> _Required work_: Write each entry out again exactly, with nothing omitted.

> _Record set_:
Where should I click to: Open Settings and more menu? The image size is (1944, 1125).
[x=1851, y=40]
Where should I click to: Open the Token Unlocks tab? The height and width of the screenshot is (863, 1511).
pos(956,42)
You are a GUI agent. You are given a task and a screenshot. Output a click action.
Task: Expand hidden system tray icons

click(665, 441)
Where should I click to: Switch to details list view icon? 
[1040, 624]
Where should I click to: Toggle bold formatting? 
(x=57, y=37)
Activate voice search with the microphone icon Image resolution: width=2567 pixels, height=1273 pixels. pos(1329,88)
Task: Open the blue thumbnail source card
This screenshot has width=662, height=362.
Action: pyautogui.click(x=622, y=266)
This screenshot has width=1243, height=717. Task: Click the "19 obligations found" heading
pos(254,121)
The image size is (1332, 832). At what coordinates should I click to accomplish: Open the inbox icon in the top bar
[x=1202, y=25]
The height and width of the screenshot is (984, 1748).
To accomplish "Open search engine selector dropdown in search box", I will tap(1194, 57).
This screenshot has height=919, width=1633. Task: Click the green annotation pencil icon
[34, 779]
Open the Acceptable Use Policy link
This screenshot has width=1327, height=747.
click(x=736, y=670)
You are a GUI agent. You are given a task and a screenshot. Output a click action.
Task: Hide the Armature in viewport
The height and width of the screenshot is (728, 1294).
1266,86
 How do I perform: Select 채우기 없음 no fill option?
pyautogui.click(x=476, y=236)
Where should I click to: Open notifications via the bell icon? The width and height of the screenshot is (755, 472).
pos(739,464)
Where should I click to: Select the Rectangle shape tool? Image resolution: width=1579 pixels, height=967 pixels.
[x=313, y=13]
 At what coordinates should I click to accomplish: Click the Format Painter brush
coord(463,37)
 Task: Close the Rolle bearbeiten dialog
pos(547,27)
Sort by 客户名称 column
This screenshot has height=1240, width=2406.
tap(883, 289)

> _Answer for the task_:
Where should I click to: Open Settings and more menu? The image size is (1944, 1125).
[x=1851, y=40]
Where should I click to: Open the Token Unlocks tab? The height and width of the screenshot is (863, 1511).
pos(956,42)
You are a GUI agent. You are given a task and a screenshot. Output a click action.
Task: Expand hidden system tray icons

click(665, 441)
Where should I click to: Switch to details list view icon? 
[1040, 624]
Where should I click to: Toggle bold formatting? 
(x=57, y=37)
Activate voice search with the microphone icon Image resolution: width=2567 pixels, height=1273 pixels. pos(1329,88)
Task: Open the blue thumbnail source card
This screenshot has width=662, height=362.
Action: pyautogui.click(x=622, y=266)
This screenshot has width=1243, height=717. Task: Click the "19 obligations found" heading
pos(254,121)
The image size is (1332, 832). At what coordinates should I click to accomplish: Open the inbox icon in the top bar
[x=1202, y=25]
The height and width of the screenshot is (984, 1748).
To accomplish "Open search engine selector dropdown in search box", I will tap(1194, 57).
This screenshot has height=919, width=1633. Task: Click the green annotation pencil icon
[34, 779]
Open the Acceptable Use Policy link
This screenshot has width=1327, height=747.
click(x=736, y=670)
You are a GUI agent. You are given a task and a screenshot. Output a click action.
Task: Hide the Armature in viewport
The height and width of the screenshot is (728, 1294).
1266,86
 How do I perform: Select 채우기 없음 no fill option?
pyautogui.click(x=476, y=236)
Where should I click to: Open notifications via the bell icon? The width and height of the screenshot is (755, 472).
pos(739,464)
Where should I click to: Select the Rectangle shape tool? Image resolution: width=1579 pixels, height=967 pixels.
[x=313, y=13]
 At what coordinates should I click to accomplish: Click the Format Painter brush
coord(463,37)
 Task: Close the Rolle bearbeiten dialog
pos(547,27)
Sort by 客户名称 column
This screenshot has height=1240, width=2406.
tap(883, 289)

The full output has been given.